Three former members of the American intelligence or military forces who later were paid to hack computers for the United Arab Emirates (UAE) will not be criminally prosecuted after the U.S. Department of Justice granted a “deferred prosecution agreement” that has them pay $1,685,000 “to resolve a Department of Justice investigation regarding violations of U.S. export control, computer fraud and access device fraud laws.”
Marc Baier, Ryan Adams, and Daniel Gericke worked for a UAE-based company that “carried out computer network exploitation” for the benefit of the UAE government between 2016 and 2019, including sophisticated “zero-click” hacking that could “compromise a device without any action by the target.” These hacks were used to break into computers and phones around the world, including within the U.S., and to gain passwords from U.S. companies, the DOJ said Tuesday.

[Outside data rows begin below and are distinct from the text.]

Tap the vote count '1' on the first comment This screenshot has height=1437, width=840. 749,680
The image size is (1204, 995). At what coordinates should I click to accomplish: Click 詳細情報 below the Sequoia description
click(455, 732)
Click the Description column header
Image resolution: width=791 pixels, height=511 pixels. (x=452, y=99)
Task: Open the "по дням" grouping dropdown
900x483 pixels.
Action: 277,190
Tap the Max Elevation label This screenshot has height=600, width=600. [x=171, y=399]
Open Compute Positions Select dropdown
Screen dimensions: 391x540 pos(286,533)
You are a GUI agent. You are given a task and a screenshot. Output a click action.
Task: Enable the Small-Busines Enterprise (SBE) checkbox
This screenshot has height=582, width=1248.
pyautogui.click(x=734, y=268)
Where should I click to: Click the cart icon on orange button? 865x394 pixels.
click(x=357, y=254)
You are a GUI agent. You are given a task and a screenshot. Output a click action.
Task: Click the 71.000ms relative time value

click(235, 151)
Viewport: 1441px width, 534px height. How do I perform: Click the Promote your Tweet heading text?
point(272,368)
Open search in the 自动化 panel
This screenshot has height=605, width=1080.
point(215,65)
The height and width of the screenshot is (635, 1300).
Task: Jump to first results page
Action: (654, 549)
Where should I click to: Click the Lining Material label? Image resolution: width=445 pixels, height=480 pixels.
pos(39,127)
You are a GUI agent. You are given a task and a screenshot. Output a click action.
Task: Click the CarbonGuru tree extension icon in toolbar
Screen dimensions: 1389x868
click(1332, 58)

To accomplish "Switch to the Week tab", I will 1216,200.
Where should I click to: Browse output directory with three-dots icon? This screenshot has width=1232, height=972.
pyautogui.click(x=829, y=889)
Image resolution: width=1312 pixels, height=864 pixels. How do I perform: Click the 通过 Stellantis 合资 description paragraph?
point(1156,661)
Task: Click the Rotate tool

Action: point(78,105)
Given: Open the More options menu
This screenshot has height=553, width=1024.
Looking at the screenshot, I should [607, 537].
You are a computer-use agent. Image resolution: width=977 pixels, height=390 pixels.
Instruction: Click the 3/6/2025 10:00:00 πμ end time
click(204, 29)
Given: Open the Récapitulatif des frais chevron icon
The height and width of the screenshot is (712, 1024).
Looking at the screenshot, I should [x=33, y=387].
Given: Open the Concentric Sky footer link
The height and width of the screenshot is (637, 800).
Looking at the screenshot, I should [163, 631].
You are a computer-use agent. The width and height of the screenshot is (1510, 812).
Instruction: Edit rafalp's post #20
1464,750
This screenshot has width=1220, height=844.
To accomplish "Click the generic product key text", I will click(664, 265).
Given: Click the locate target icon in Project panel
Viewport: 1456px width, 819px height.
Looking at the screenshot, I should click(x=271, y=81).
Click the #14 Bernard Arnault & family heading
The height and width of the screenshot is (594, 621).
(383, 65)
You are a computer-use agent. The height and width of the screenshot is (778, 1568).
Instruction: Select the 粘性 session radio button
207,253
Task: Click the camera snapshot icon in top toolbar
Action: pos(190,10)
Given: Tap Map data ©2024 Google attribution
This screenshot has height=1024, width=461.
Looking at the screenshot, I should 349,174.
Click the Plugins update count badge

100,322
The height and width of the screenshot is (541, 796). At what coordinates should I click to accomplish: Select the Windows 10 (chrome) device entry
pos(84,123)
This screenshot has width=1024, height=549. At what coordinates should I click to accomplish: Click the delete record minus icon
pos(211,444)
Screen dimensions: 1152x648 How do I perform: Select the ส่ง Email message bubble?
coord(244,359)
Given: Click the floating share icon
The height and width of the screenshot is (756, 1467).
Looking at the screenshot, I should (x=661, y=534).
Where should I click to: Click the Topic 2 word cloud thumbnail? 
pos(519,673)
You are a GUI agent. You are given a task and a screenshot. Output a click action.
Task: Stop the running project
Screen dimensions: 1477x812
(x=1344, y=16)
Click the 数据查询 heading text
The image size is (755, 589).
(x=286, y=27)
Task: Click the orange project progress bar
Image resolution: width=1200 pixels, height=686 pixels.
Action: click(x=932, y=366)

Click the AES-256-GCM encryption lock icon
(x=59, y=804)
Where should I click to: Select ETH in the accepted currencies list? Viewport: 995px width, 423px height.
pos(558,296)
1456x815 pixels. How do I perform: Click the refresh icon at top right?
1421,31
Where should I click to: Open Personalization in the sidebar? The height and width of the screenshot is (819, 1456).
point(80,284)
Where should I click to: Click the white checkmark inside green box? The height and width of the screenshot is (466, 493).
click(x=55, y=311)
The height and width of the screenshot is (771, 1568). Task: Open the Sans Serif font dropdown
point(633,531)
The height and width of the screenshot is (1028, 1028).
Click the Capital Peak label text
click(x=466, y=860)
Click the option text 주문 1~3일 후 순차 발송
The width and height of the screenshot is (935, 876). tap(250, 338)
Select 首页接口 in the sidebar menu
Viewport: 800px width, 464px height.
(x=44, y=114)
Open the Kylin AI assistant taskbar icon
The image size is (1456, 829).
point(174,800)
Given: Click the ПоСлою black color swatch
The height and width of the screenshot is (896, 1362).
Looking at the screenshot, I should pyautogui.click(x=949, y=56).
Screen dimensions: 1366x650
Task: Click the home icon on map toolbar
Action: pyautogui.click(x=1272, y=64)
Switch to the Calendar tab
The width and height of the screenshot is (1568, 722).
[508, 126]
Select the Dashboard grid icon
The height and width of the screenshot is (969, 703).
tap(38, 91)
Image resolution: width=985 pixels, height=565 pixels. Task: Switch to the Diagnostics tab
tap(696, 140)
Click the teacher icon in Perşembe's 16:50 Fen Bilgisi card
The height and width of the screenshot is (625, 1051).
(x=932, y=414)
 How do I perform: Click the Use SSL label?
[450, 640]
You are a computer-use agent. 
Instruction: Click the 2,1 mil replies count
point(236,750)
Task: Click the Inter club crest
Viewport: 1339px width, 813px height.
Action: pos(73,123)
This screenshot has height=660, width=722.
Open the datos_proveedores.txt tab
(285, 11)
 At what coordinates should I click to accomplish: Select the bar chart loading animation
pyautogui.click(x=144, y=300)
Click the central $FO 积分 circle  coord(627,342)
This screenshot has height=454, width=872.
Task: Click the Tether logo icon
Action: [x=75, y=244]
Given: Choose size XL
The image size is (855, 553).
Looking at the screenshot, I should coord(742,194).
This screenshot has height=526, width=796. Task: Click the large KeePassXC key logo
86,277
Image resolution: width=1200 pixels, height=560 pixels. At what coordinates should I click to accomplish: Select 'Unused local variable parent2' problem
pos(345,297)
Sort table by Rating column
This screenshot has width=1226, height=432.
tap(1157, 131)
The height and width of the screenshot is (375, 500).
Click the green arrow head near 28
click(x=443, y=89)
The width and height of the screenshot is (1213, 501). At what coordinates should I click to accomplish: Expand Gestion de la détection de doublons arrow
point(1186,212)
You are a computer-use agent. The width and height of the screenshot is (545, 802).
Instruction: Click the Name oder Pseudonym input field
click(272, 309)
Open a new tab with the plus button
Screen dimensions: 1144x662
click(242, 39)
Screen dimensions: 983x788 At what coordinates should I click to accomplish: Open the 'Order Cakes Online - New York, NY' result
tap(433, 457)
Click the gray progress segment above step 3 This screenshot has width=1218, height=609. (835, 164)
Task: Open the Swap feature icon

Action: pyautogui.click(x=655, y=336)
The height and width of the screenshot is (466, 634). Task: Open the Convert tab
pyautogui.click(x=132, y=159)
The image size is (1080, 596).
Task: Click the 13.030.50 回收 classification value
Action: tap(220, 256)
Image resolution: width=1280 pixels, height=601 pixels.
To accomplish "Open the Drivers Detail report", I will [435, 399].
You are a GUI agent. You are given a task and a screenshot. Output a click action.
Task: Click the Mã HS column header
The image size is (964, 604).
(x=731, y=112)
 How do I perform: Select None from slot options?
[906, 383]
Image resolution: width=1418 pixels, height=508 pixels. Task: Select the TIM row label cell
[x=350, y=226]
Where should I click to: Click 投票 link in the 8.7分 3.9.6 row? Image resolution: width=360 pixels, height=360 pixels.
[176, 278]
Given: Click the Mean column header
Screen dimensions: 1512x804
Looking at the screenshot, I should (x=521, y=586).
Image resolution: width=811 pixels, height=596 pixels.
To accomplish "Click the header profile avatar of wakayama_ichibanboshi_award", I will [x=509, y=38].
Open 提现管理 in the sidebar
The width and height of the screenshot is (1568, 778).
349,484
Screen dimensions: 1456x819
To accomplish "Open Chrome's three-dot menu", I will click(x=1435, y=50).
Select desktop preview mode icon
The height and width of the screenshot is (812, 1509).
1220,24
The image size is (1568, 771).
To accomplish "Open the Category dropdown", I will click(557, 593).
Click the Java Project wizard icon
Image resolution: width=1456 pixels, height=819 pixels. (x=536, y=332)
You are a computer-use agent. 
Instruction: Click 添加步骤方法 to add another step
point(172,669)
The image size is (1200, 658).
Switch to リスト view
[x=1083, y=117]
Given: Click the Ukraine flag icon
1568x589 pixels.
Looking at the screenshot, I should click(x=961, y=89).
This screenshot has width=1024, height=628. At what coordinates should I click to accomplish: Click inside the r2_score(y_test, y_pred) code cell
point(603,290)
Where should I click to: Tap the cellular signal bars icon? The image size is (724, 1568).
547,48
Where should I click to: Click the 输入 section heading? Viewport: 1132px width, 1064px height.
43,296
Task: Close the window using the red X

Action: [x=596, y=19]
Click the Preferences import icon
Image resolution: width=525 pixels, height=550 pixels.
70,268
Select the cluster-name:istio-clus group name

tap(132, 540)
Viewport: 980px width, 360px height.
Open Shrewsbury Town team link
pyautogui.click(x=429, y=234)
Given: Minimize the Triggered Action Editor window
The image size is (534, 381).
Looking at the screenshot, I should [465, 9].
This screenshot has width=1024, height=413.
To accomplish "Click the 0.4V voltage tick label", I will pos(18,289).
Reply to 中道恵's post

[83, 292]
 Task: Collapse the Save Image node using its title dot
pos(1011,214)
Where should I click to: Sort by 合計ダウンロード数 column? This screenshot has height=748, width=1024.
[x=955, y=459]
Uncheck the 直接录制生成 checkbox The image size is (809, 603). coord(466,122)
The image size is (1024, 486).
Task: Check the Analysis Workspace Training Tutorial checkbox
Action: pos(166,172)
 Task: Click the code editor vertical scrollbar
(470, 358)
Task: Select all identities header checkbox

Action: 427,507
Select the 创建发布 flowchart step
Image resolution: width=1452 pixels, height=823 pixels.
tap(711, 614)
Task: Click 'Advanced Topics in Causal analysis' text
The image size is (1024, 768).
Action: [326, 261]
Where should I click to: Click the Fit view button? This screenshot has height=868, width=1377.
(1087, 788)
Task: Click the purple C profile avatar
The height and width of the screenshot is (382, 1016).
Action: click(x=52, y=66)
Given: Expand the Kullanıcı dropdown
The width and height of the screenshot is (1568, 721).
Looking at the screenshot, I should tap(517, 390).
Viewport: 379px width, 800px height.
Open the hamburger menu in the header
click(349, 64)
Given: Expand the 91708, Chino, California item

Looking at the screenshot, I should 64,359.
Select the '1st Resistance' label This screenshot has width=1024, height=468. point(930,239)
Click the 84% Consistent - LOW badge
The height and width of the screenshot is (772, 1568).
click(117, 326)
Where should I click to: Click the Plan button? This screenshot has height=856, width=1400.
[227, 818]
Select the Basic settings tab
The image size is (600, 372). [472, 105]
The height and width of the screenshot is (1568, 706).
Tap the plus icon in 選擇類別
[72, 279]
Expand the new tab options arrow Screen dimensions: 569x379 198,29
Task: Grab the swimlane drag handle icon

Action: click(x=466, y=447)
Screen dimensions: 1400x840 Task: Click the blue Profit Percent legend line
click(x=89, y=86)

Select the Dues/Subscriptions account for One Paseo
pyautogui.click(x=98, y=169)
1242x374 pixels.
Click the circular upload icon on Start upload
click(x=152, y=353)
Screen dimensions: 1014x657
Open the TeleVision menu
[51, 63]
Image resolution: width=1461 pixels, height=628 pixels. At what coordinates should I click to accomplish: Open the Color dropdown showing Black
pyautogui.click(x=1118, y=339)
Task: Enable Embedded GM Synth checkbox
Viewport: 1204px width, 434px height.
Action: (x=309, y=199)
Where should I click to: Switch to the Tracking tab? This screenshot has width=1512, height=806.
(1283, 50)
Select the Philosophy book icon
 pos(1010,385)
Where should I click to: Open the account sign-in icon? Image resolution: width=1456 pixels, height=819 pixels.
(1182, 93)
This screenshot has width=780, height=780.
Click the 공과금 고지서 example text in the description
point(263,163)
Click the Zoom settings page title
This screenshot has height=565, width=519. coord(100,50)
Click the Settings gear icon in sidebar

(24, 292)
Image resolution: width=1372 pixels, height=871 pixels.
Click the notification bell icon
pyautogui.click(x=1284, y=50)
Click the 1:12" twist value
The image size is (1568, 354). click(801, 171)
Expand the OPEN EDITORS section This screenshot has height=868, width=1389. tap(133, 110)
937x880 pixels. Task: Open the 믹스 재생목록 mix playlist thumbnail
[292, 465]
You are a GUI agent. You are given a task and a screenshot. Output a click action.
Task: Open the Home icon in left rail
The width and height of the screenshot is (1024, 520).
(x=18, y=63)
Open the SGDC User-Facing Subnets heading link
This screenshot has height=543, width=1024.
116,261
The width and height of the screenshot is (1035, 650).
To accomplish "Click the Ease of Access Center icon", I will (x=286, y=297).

They did so despite being repeatedly informed that such work required approval from the State Department under the International Traffic in Arms Regulations, the department said.
Mark J. Lesko, Acting Assistant Attorney General for the National Security Division, said in a press release that the money-instead-of-prison deal is “the first-of-its-kind resolution of an investigation into two distinct types of criminal activity: providing unlicensed export-controlled defense services in support of computer network exploitation, and a commercial company creating, supporting and operating systems specifically designed to allow others to access data without authorization from computers worldwide, including in the United States.”
“Hackers-for-hire and those who otherwise support such activities in violation of U.S. law should fully expect to be prosecuted for their criminal conduct,” he said, even though the men were not prosecuted.
Acting U.S. Attorney for D.C. Channing D. Phillips indicated that the men were not given favorable treatment because of their connections to national security entities — which work closely with prosecutors such as Lesko — saying, “A U.S. person’s status as a former U.S. government employee certainly does not provide them with a free pass in that regard.”
The department described Gericke as a “former U.S. citizen.”
The deal says:
Under the terms of the DPA, Baier, Adams and Gericke agreed to pay $750,000, $600,000, and $335,000 respectively, over a three-year term, which they may not be reimbursed for without the express approval of the U.S. government. In addition to the financial penalties, as part of the DPA, the defendants agreed to full cooperation with the relevant Department and FBI components; the immediate relinquishment of any foreign or U.S. security clearances; a lifetime ban on future U.S. security clearances; and certain future employment restrictions, including a prohibition on employment that involves CNE activity or exporting defense articles or providing defense services under the ITAR (e.g., CNE techniques), and restrictions on employment for certain U.A.E. organizations.
In 2019, Reuters detailed the “Secret Hacking Team of American Mercenaries” called Project Raven, which “utilized a powerful new hacking tool called Karma, which allowed operatives to break into the iPhones of users around the world.”
The same year, The Intercept said the firm DarkMatter discussed targeting one of its journalists.